Update readme

rafelafrance · Feb 9, 2024 · 0dff84e · 0dff84e
1 parent db0a95f
commit 0dff84e
Show file tree

Hide file tree

Showing 3 changed files with 23 additions and 6 deletions.
diff --git a/README.md b/README.md
@@ -1,10 +1,27 @@
 # ocr_ensemble![CI](https://github.com/rafelafrance/ocr_ensemble/workflows/CI/badge.svg)
 
 OCR herbarium labels with an ensemble of image processing techniques and OCR engines.
+After you have each label in its own image file, you can extract the text from the labels using OCR. We have found that using an ensemble of OCR engines and image processing techniques works better in most cases than just OCR alone.
 
-I was getting some bad results using open source OCR engines to read text on herbarium sheets,
-so I came up with a scheme to use an ensemble of image processing techniques and OCR engines to see if I could improve the results.

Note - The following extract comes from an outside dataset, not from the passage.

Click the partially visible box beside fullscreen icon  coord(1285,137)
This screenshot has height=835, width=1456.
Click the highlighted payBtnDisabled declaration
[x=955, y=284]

This sounds easy in theory but how do you combine the results of the OCR texts into a single "best" result?
+Image processing techniques:
 
-To combine the text results I borrowed a technique from bioinformatics, multiple sequence alignment. Obviously, I needed to switch from using evolutionary distance to visual distance for the substitution matrix...

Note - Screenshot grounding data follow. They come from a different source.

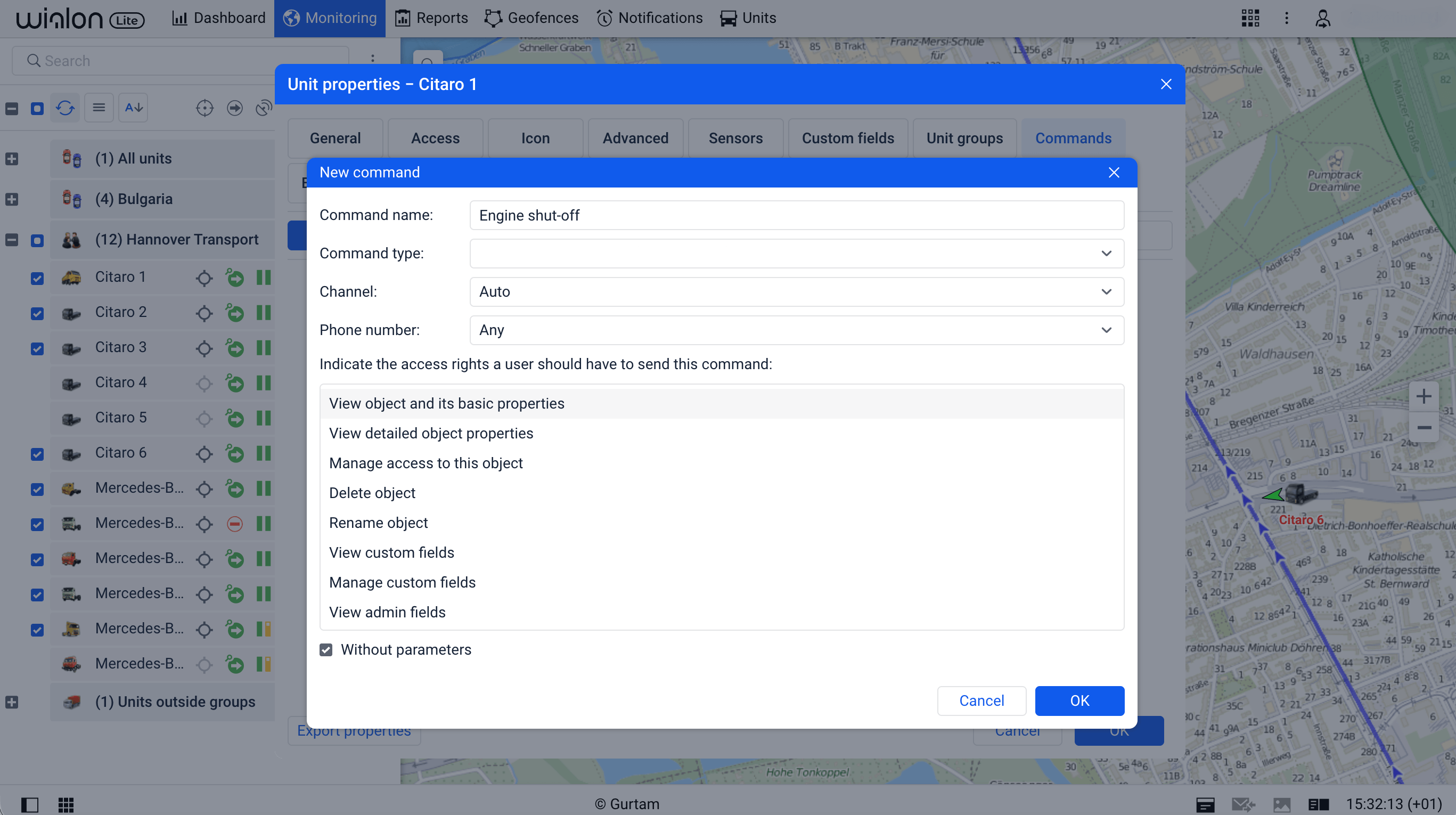Click red status icon in Mercedes-B row
This screenshot has width=1456, height=815.
[x=234, y=524]
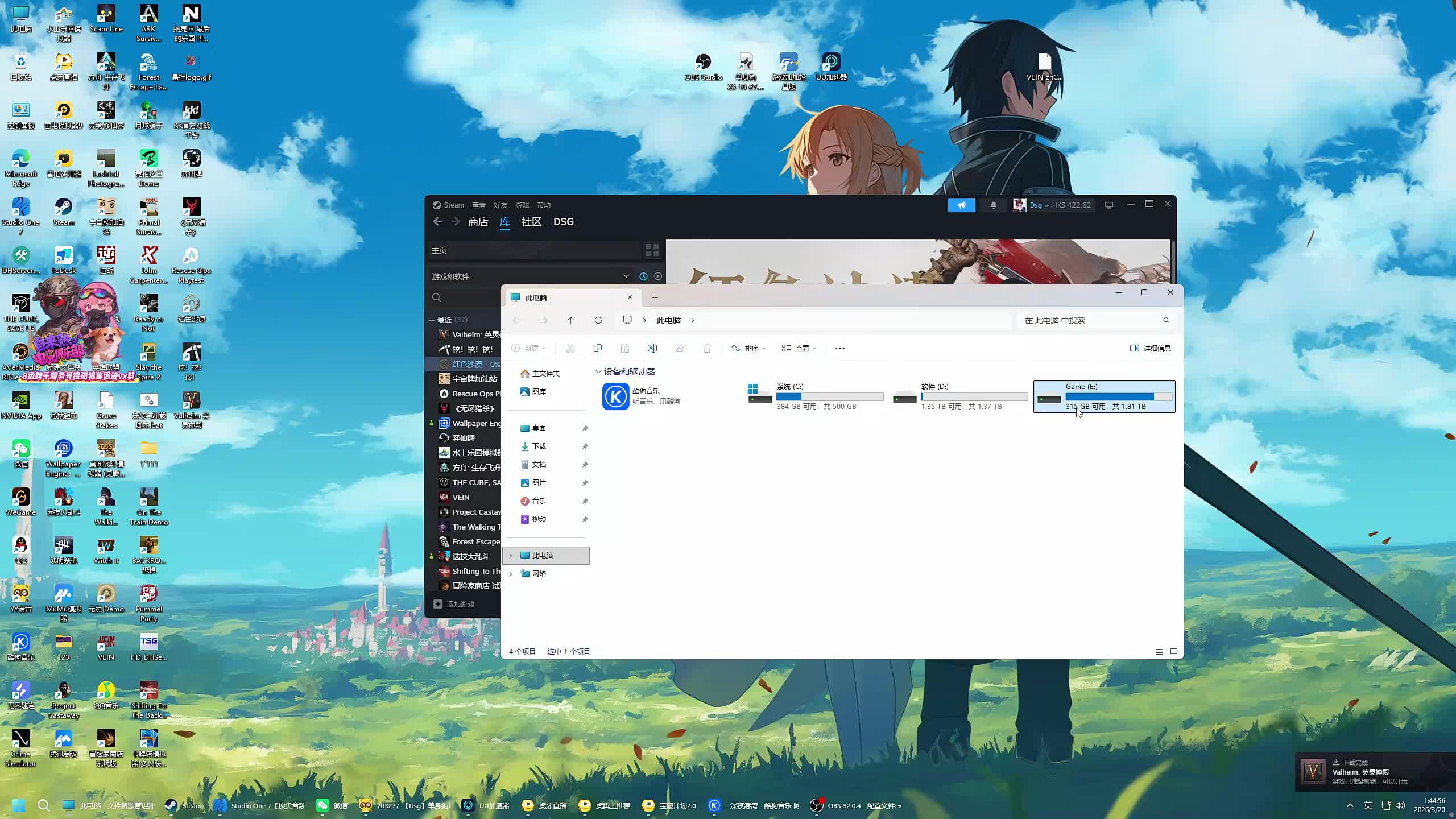
Task: Open the sort (排序) dropdown
Action: 748,348
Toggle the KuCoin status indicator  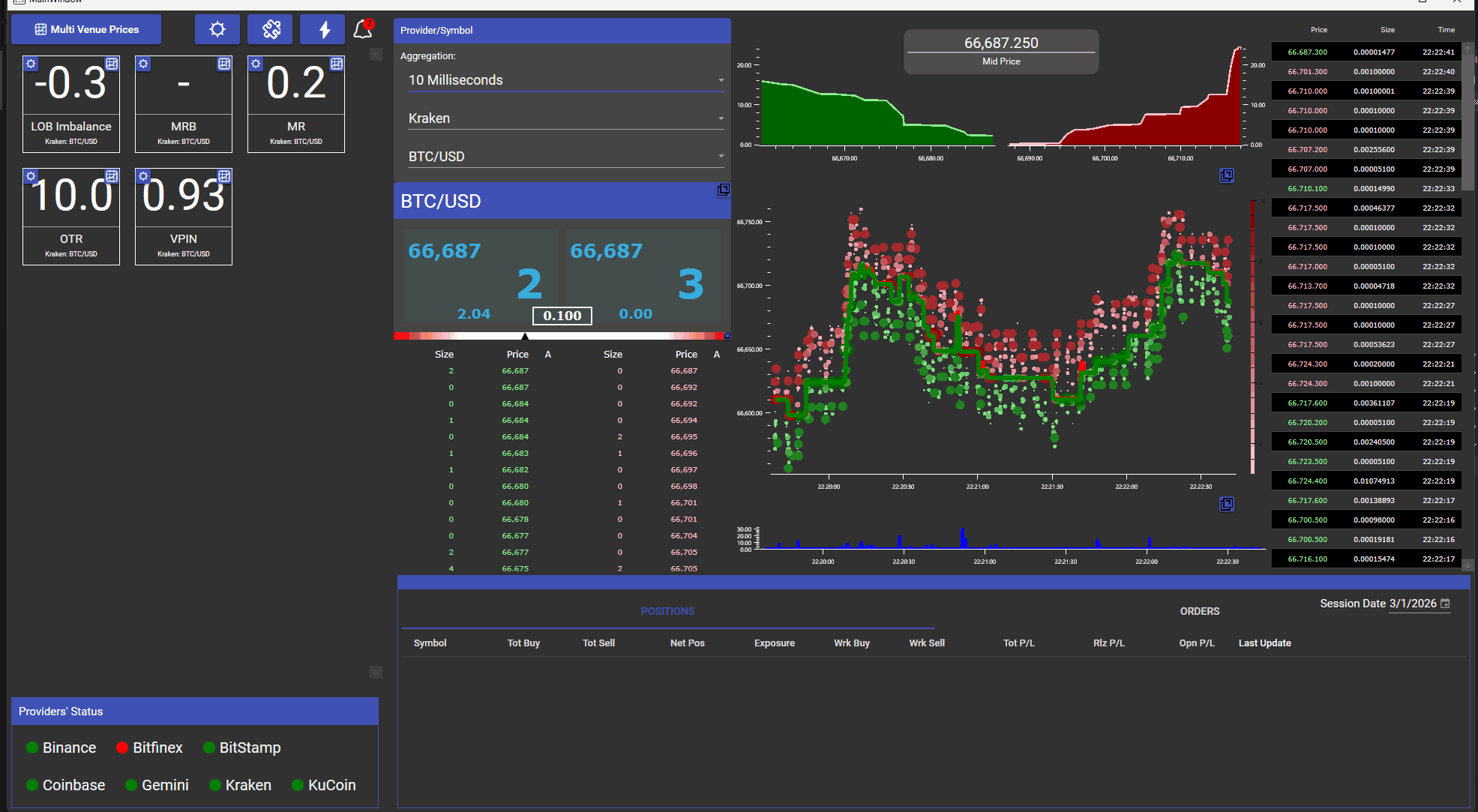296,785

+1. Do nothing to the image. This works best with clean new herbarium sheets.
+2. We slightly blur the image, scale it to a size that works with many OCR images, orient the image to get it rightside up, and then deskew the image to finetune its orientation.
+3. We perform all the steps in #2 and additionally perform a Sauvola (Sauvola & Pietikainen, 2000) binarization of the image, which often helps improve OCR results.
+4. We do all the steps in #3, then remove “snow” (image speckles) and fill in any small “holes” in the binarized image.
 
-...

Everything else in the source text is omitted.